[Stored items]
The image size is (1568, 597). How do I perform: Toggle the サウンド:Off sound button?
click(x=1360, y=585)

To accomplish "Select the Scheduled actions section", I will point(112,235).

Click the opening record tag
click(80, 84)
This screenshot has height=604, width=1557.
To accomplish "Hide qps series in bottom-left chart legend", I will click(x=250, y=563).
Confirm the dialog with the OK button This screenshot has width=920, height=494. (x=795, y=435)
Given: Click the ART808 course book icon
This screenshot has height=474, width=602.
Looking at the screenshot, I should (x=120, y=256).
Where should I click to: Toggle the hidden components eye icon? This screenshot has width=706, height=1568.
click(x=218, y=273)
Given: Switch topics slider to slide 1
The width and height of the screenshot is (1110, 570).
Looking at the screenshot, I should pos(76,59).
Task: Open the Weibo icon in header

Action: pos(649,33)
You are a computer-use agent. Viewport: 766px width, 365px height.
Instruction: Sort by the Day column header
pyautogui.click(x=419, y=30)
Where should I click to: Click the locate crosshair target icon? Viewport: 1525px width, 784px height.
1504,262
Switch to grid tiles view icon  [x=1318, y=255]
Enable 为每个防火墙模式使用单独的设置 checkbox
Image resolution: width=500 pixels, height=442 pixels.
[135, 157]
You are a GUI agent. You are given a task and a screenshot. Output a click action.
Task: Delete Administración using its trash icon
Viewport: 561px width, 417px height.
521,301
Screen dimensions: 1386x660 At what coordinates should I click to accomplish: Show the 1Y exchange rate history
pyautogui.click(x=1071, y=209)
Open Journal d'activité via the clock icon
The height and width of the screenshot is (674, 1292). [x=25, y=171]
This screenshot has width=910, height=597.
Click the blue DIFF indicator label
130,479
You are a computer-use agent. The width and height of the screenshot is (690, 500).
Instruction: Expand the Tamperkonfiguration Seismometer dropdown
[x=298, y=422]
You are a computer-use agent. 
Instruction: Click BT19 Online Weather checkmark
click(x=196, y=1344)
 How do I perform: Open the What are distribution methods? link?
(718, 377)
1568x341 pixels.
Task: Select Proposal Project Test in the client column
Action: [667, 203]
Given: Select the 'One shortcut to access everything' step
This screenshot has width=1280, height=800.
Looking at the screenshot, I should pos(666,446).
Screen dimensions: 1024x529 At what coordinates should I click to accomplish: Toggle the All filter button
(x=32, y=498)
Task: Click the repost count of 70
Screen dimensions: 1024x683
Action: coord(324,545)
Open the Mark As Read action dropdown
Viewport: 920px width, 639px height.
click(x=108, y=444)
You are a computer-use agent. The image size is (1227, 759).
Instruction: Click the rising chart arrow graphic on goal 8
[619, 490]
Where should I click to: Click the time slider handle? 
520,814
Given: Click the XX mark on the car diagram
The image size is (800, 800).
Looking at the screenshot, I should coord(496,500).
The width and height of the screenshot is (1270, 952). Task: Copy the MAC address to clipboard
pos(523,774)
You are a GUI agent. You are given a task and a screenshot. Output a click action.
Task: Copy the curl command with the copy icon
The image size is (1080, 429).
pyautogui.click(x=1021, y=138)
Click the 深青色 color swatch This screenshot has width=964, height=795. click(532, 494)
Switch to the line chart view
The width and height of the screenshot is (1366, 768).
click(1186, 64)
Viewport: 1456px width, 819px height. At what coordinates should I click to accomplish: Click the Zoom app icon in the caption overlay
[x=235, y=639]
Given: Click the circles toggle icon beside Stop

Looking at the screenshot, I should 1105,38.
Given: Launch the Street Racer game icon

## Directions for this task
Search the data above for the string "with". Report every line where it is found.

## Answer section
Confirm the dialog with the OK button This screenshot has width=920, height=494. (x=795, y=435)
Task: Copy the curl command with the copy icon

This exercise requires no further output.